3 – The actual mapping
- Hand out a sheet to each group
- Ask them to sketch out the physical layout of their workplace together – it can be anything from a rough sketch to something more resembling a blueprint. Warn them not to make the map too small – they will find usually that there is heaps of information they will want to put on it.
- Make sure they label the map – that is, what part of the workplace this is a map of.
- Tell the workers that if they do not have a clear, separate work area (for example if they have non-routine work, or work in maintenance or deliveries), then they could draw a map of their route (or whatever they think best reflects their "workplace").
- Ask them to add themselves and any co-workers (these can be stick figures)
- Next ask your members to draw any existing hazards and, if possible, label them.
- Explain that the map can be drawn retrospectively – that is not only to identify what is currently there, but also what might have been there in the past, drawn from memory. This can be useful to establish the link between the workplace and health problems that have a latency period, such as cancer, or sensitisation.
- A clearer picture can emerge if hazards are coded using colours or symbols, for example:
- Red: physical hazards. Noise, heat/cold, leaks, slippery floors, no guards on equipment, radiation, accidents, etc
- Blue: Chemical hazards. Dusts, vapours, fumes, gases, mists, storage areas, second hand smoke, solvents, etc
- Brown: Work Design hazards. Fast paced work; repetitive work; work which requires physical stress or pressure on the body; work which requires an awkward posture, or any part of the body to stay still, for long periods of time (poor ergonomics); exposure to local or whole body vibration; poorly designed work procedures; etc
- Green: Infection hazards. Viruses, bloodborne diseases, body fluids, moulds, bacteria, infections from animals, etc
- Purple: Stressors. Inadequate training, forced overtime, speed-up, monotony, machine-paced work, piece rates, harassment, discrimination, fear of violence, lack of control over the work, etc
The completed Hazard Map (eg of a kitchen) may look something like this:
Discuss the findings: Have a discussion with your members on what their map/s look like and what hazards they have identified. Ask them to describe their map/s.

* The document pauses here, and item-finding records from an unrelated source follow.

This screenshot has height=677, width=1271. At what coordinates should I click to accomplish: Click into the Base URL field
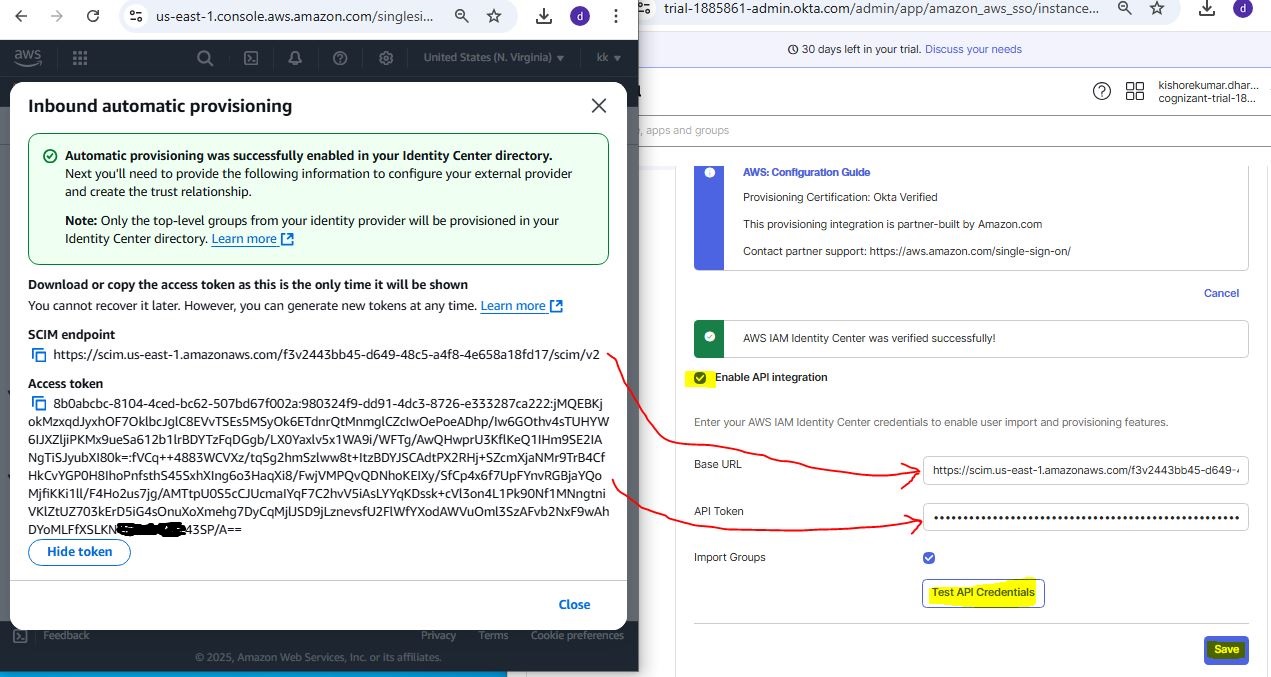[x=1085, y=470]
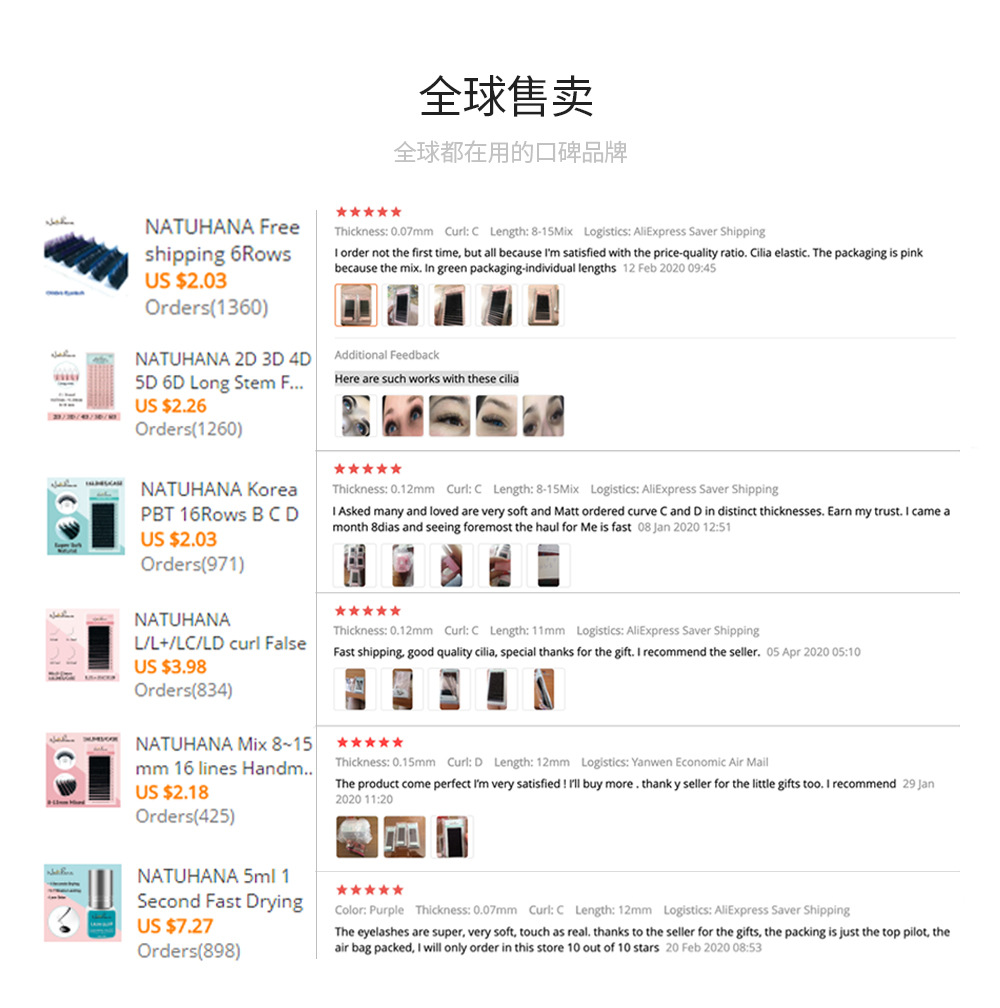This screenshot has height=1008, width=1000.
Task: Select first highlighted review photo in top review
Action: tap(356, 305)
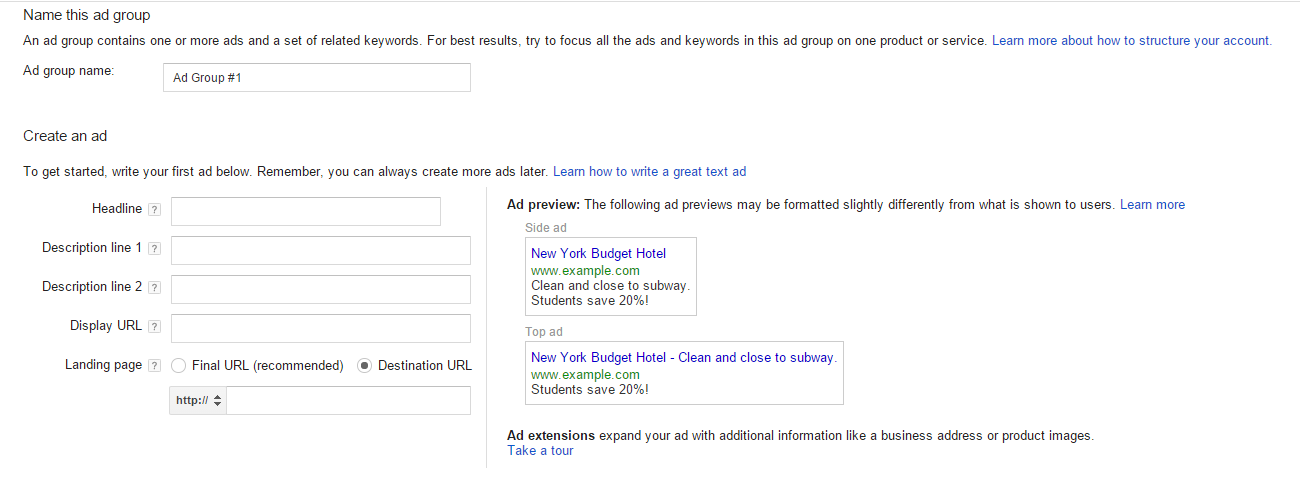Open the New York Budget Hotel side ad headline
Viewport: 1300px width, 500px height.
(598, 254)
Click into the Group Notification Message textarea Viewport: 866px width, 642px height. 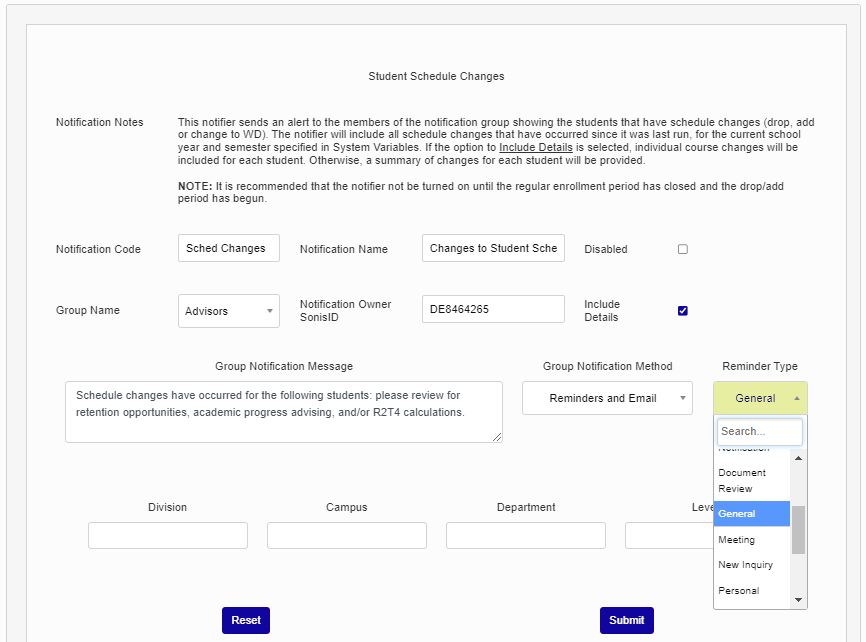(x=284, y=412)
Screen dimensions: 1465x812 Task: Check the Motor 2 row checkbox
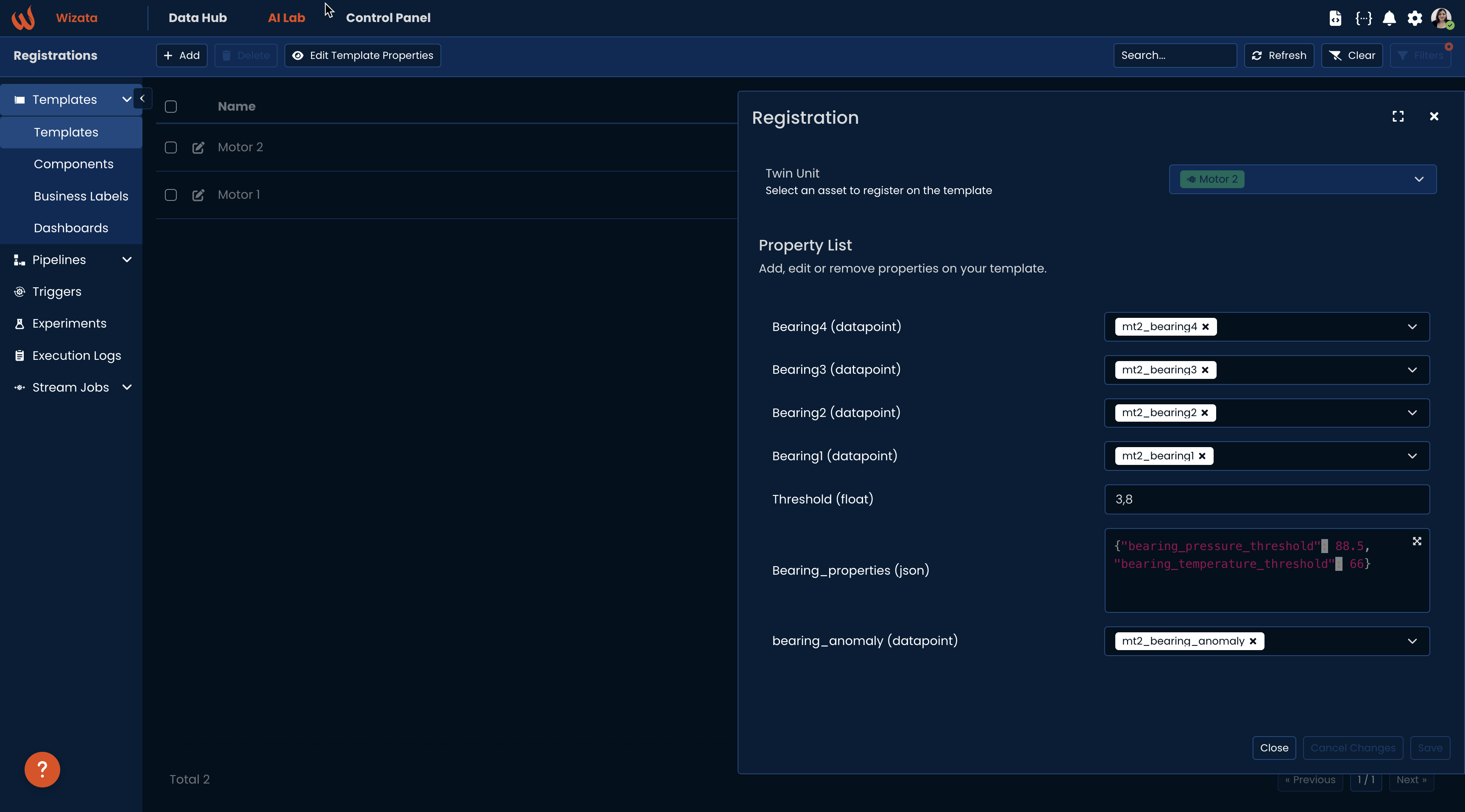[170, 148]
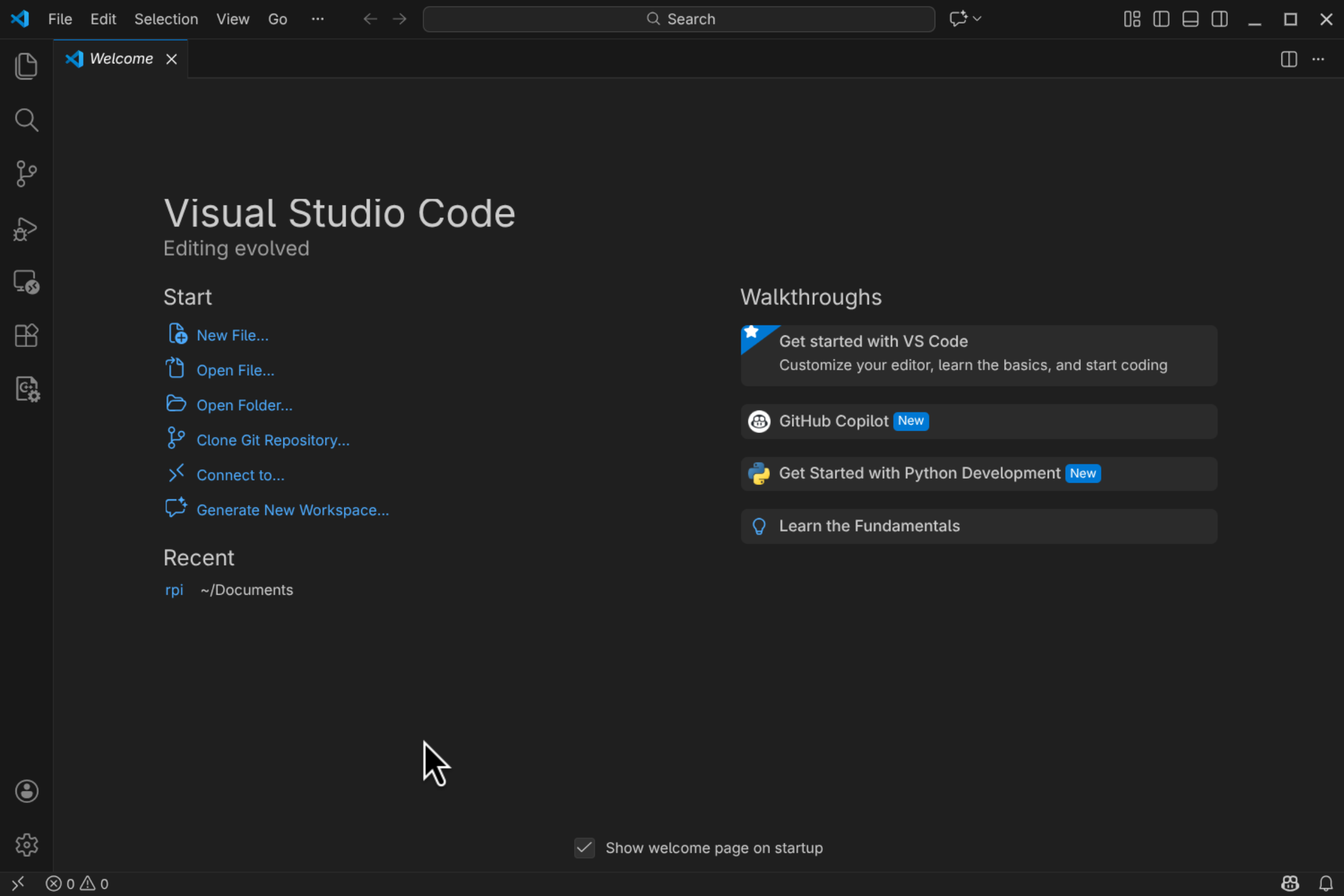Uncheck Show welcome page on startup
Viewport: 1344px width, 896px height.
584,848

Some other questions you might like to ask them:
- Are there any further details you want to add as you're describing your map?
- Are there any observations you want to make?
- Does anything surprise you about what you see on the Hazard Map?
- Are there any patterns, or common hazards that you can see?
4 - Action
Collectively draw some initial conclusions and action points from the Hazard Mapping activity. Note the workers' comments and conclusions. You could complete a preliminary table with the following column headings:
|What can be done?
Use these results, and the results of the other mapping sessions (Part 1: Body Mapping and Part 3: Your World Mapping) to prioritise and plan further action with the workers (see Part 4: Planning Further Action).